• _INPUT RECORDS_
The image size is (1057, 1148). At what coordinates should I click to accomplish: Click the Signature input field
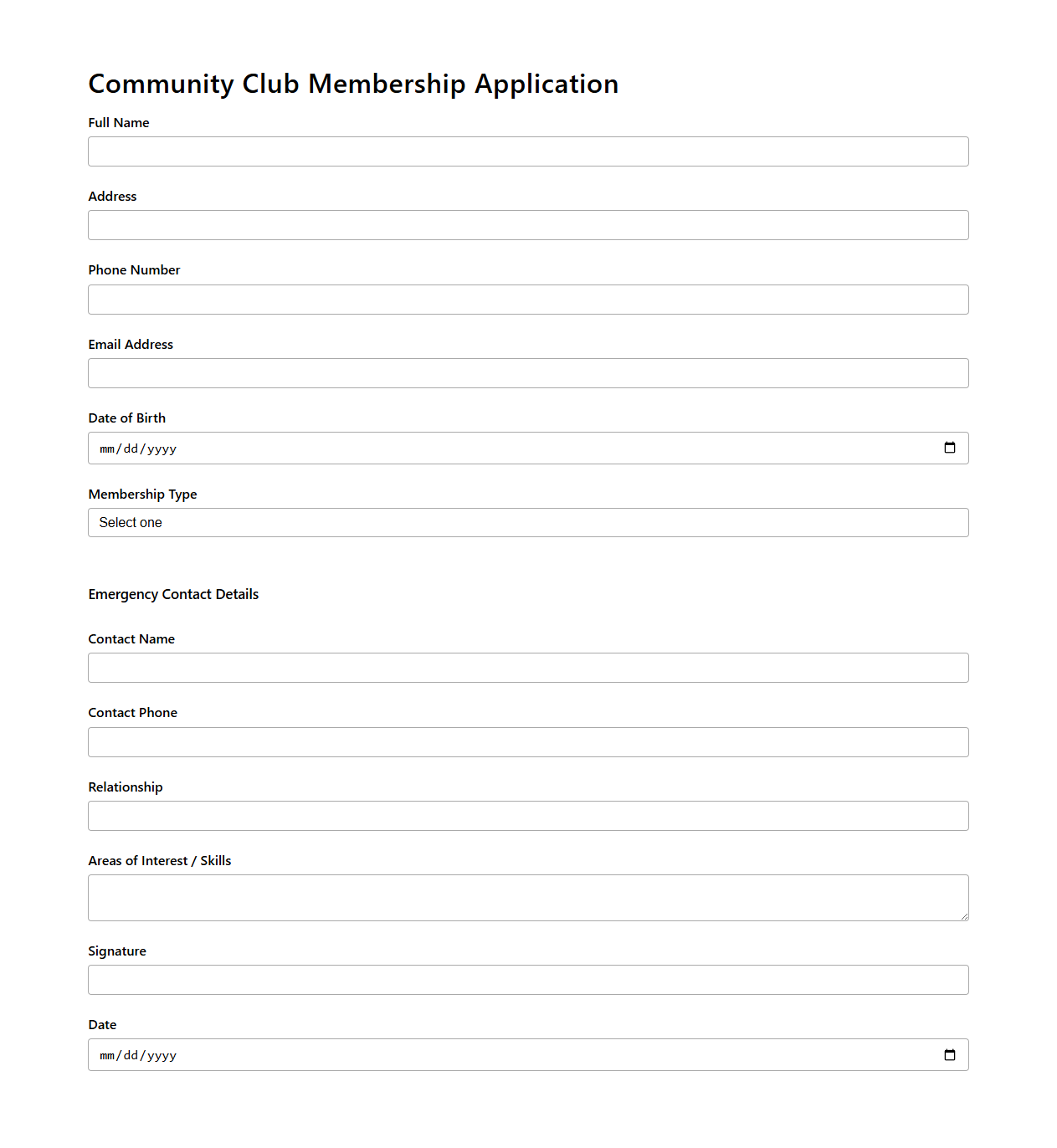pos(528,980)
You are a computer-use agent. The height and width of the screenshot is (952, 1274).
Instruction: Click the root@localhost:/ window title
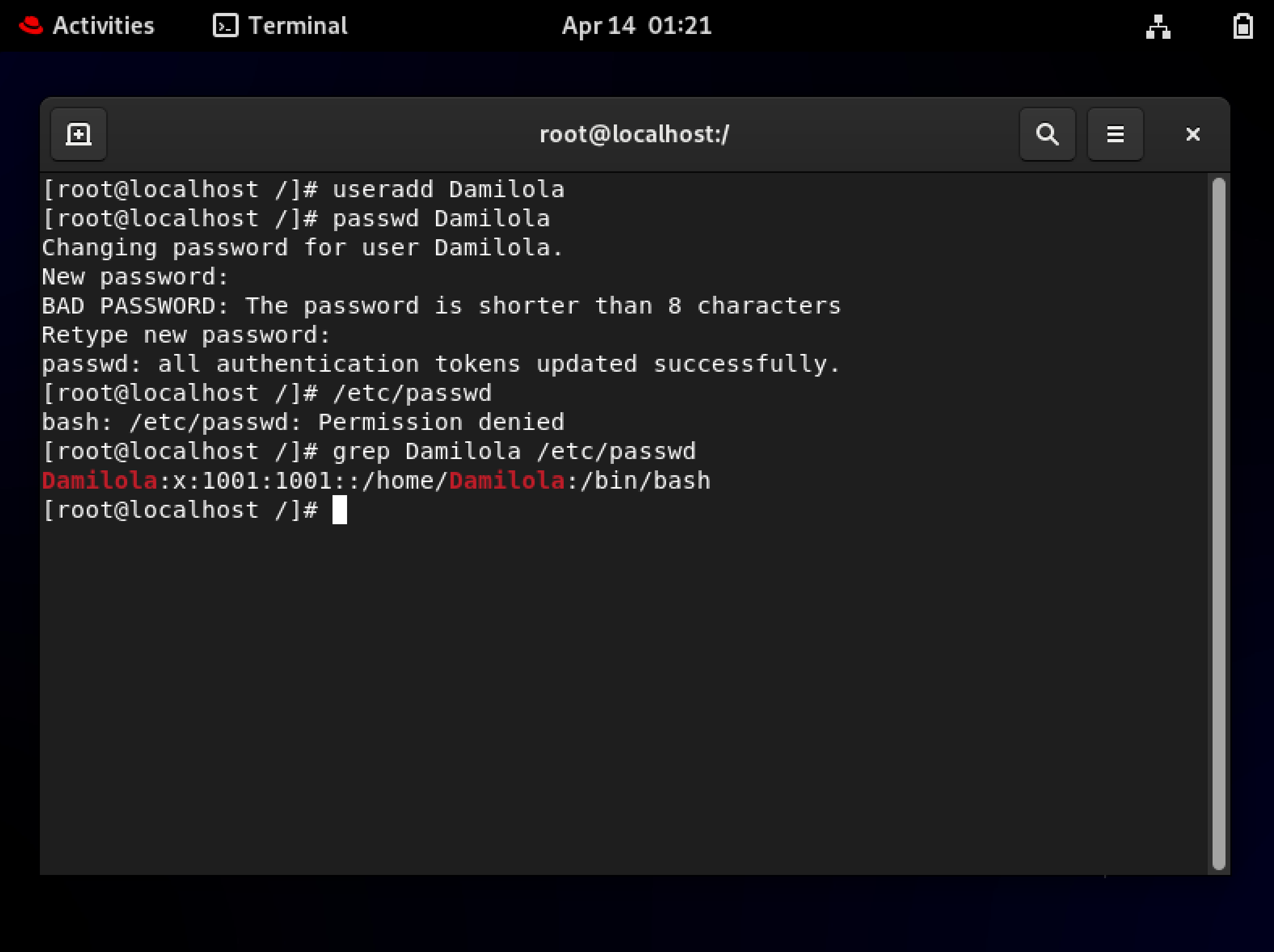click(x=634, y=134)
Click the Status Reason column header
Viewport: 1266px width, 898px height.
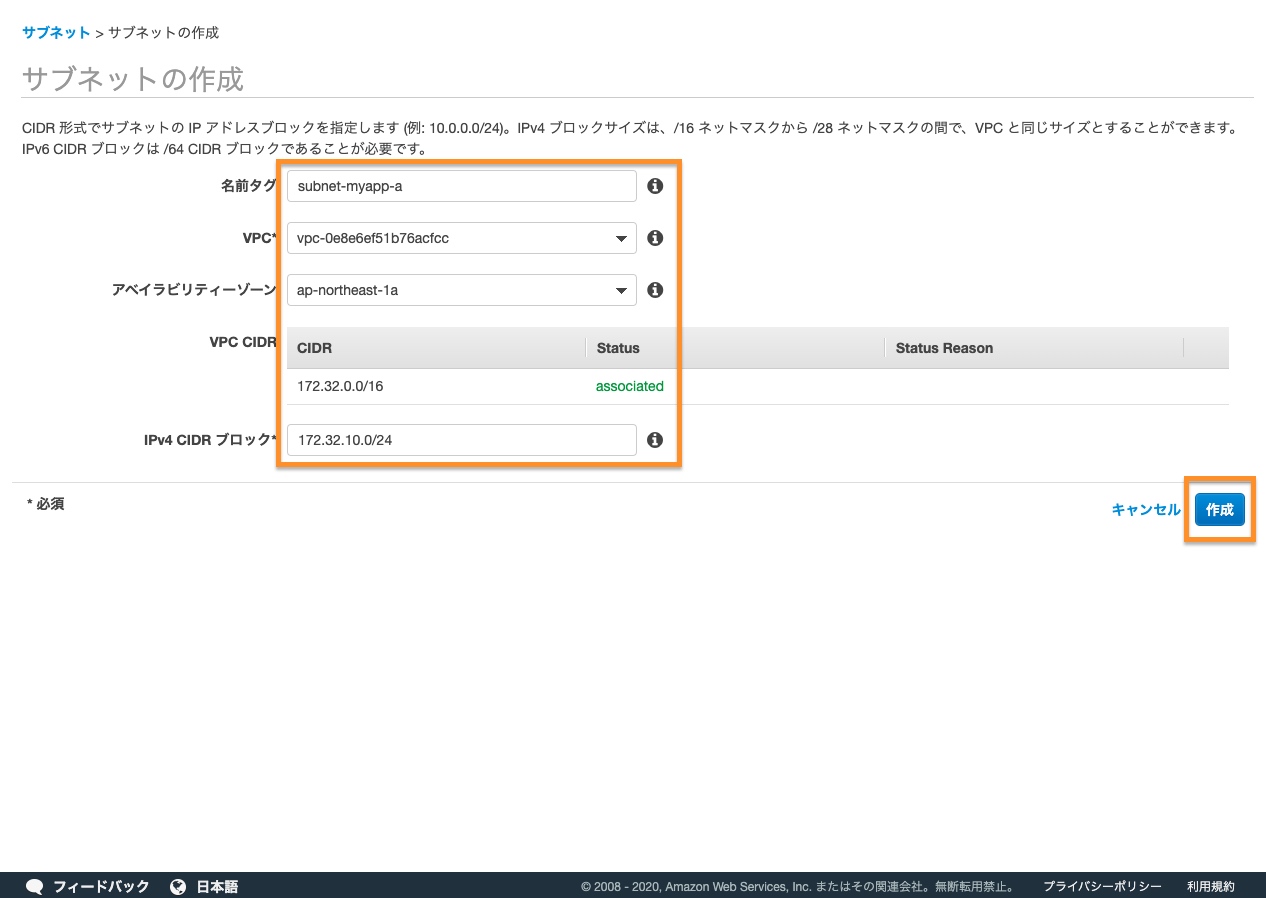(944, 348)
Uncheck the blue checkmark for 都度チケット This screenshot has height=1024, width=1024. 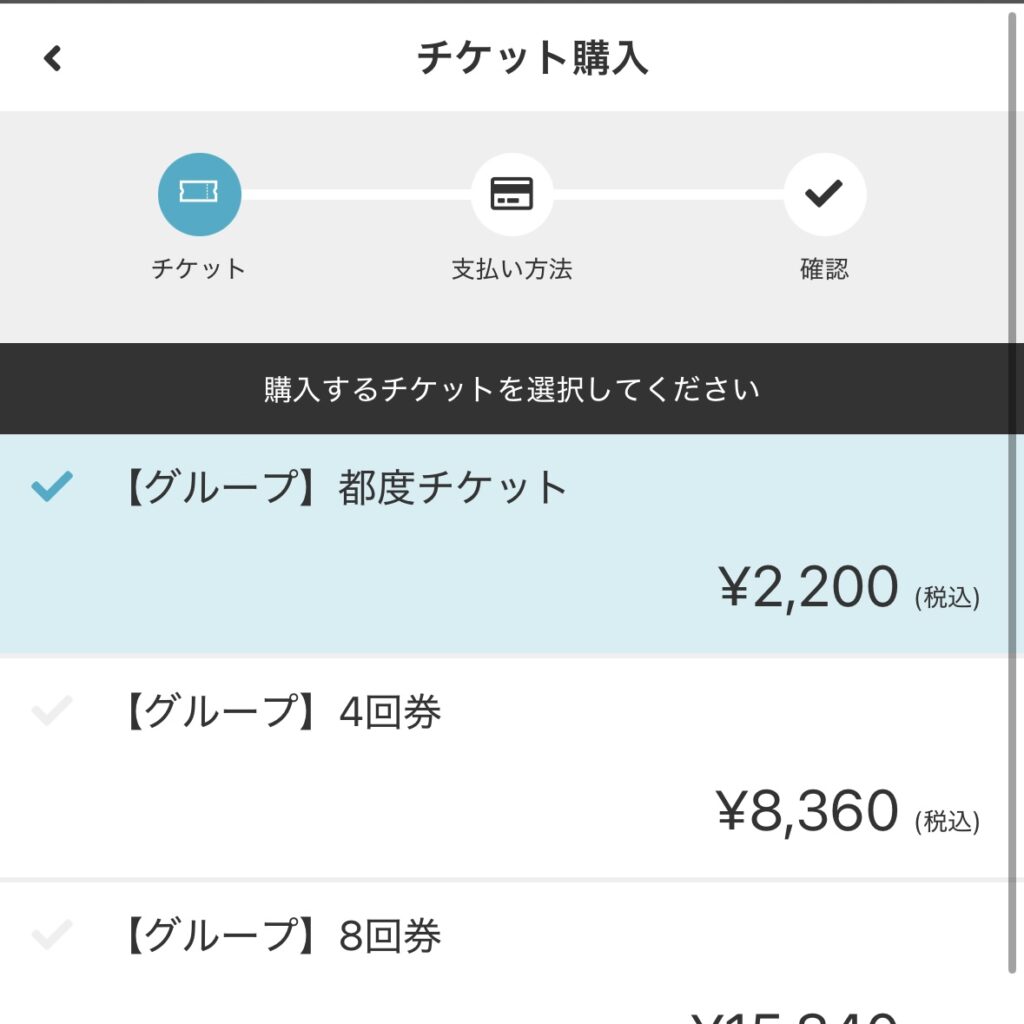pos(52,487)
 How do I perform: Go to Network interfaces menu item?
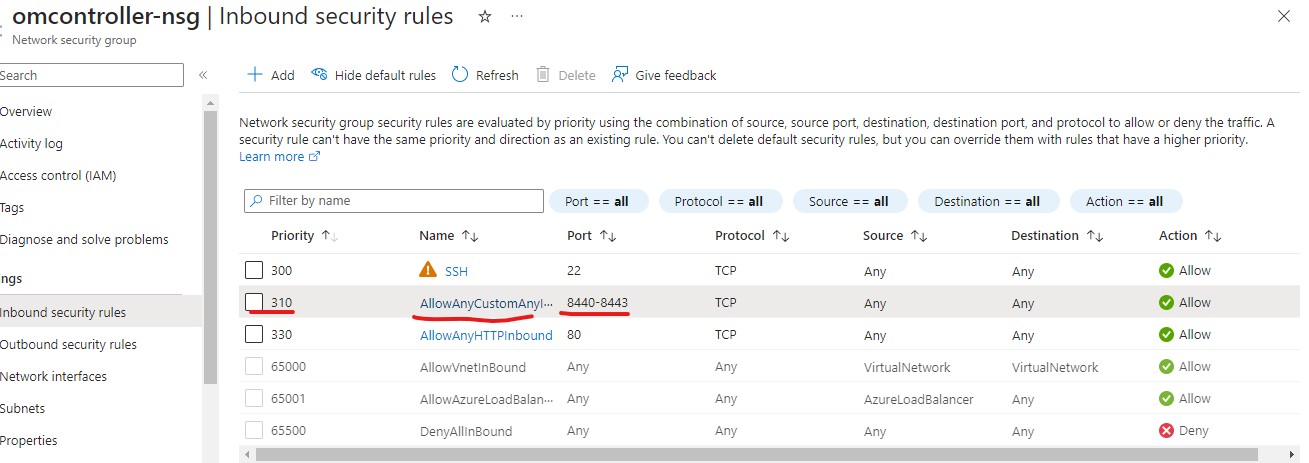pos(53,376)
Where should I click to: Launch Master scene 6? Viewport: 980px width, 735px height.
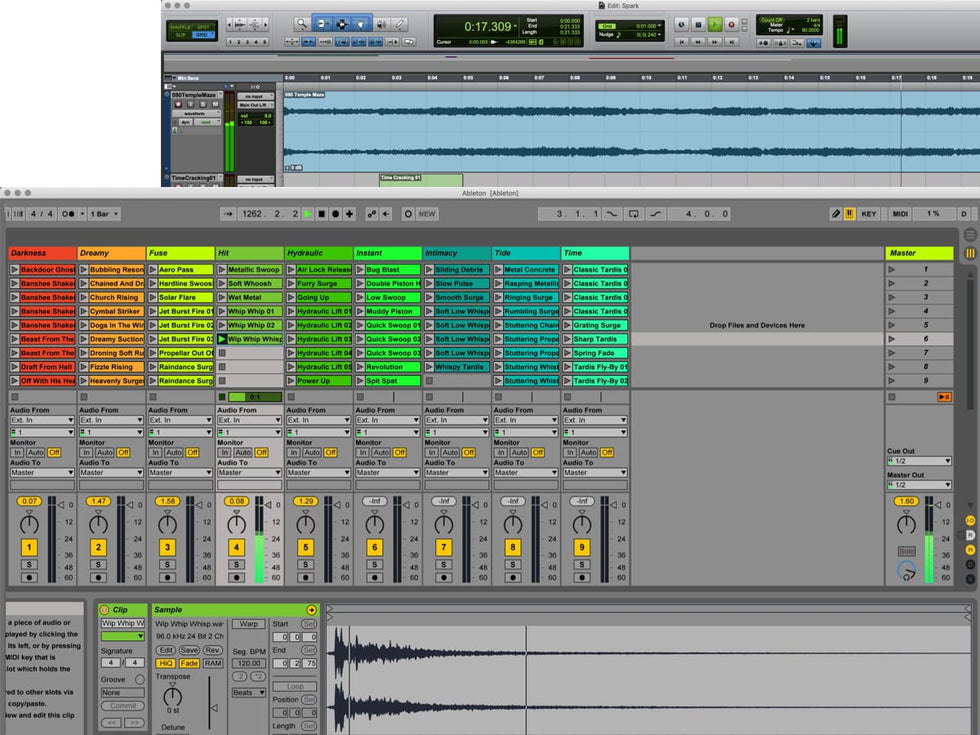click(891, 339)
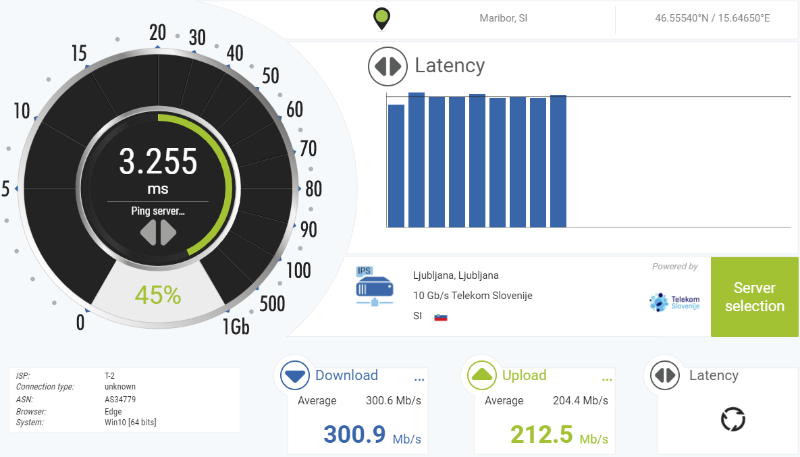Click the 45% progress indicator on gauge
The height and width of the screenshot is (457, 800).
coord(157,295)
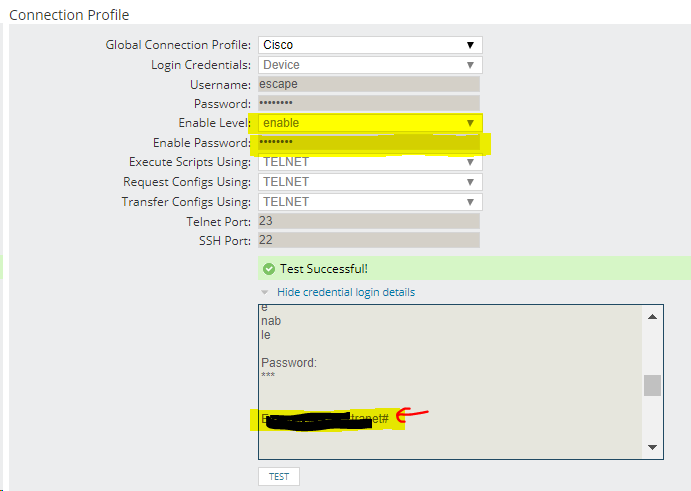The width and height of the screenshot is (691, 491).
Task: Click Hide credential login details link
Action: 345,292
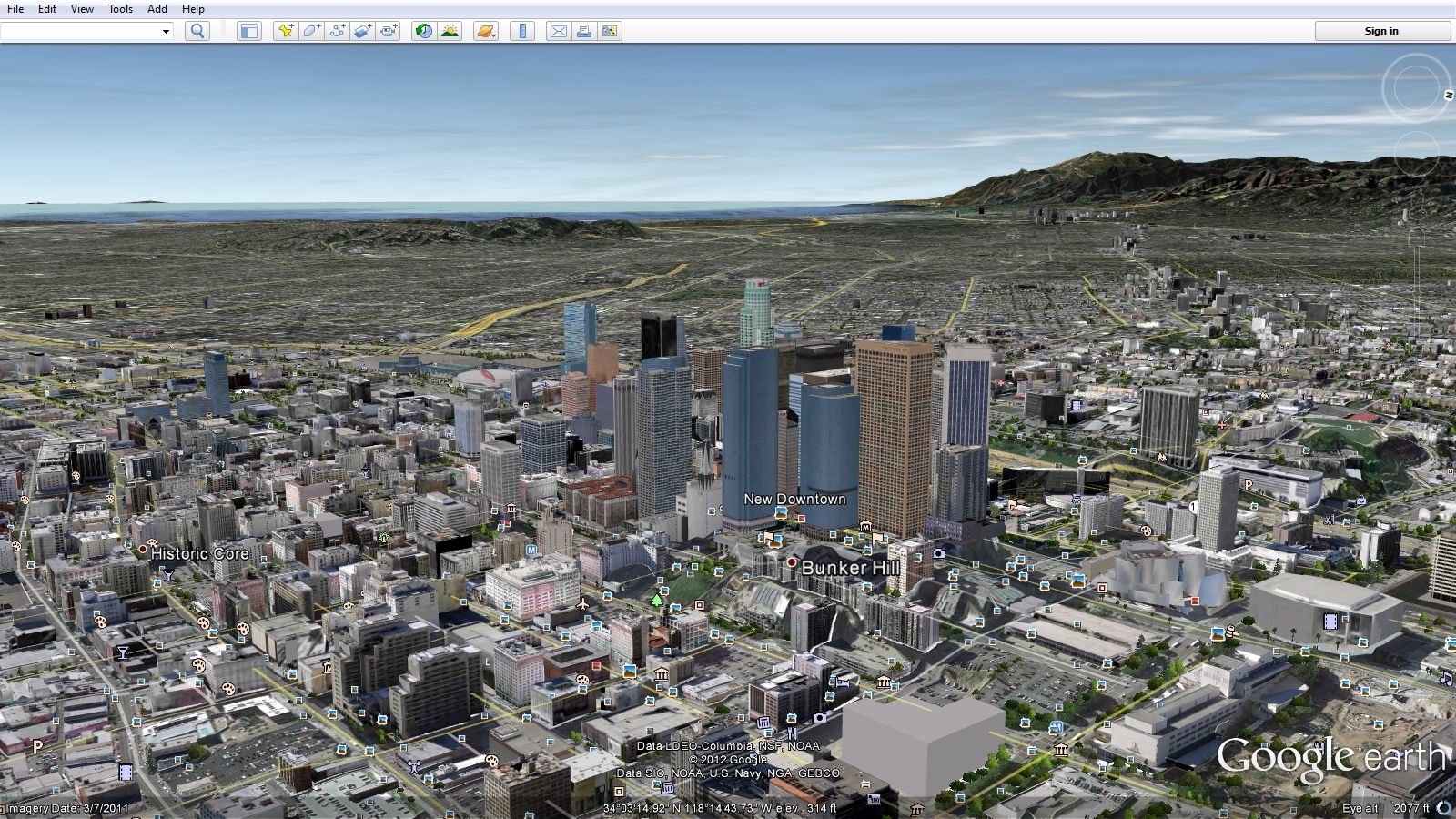
Task: Select the Add Path tool
Action: click(337, 31)
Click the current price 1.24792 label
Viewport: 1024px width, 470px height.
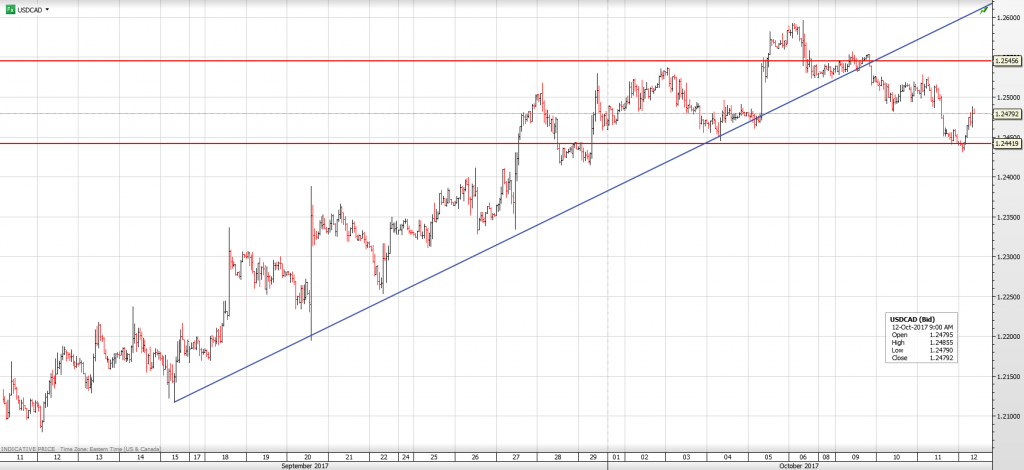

• _YOUR ASSIGNMENT_
The expected output is every line from the line where "Click the current price 1.24792 label" appears to the final line of the material, unchanged and with no pictures.

• _WRITTEN REPLY_
Click the current price 1.24792 label
Viewport: 1024px width, 470px height.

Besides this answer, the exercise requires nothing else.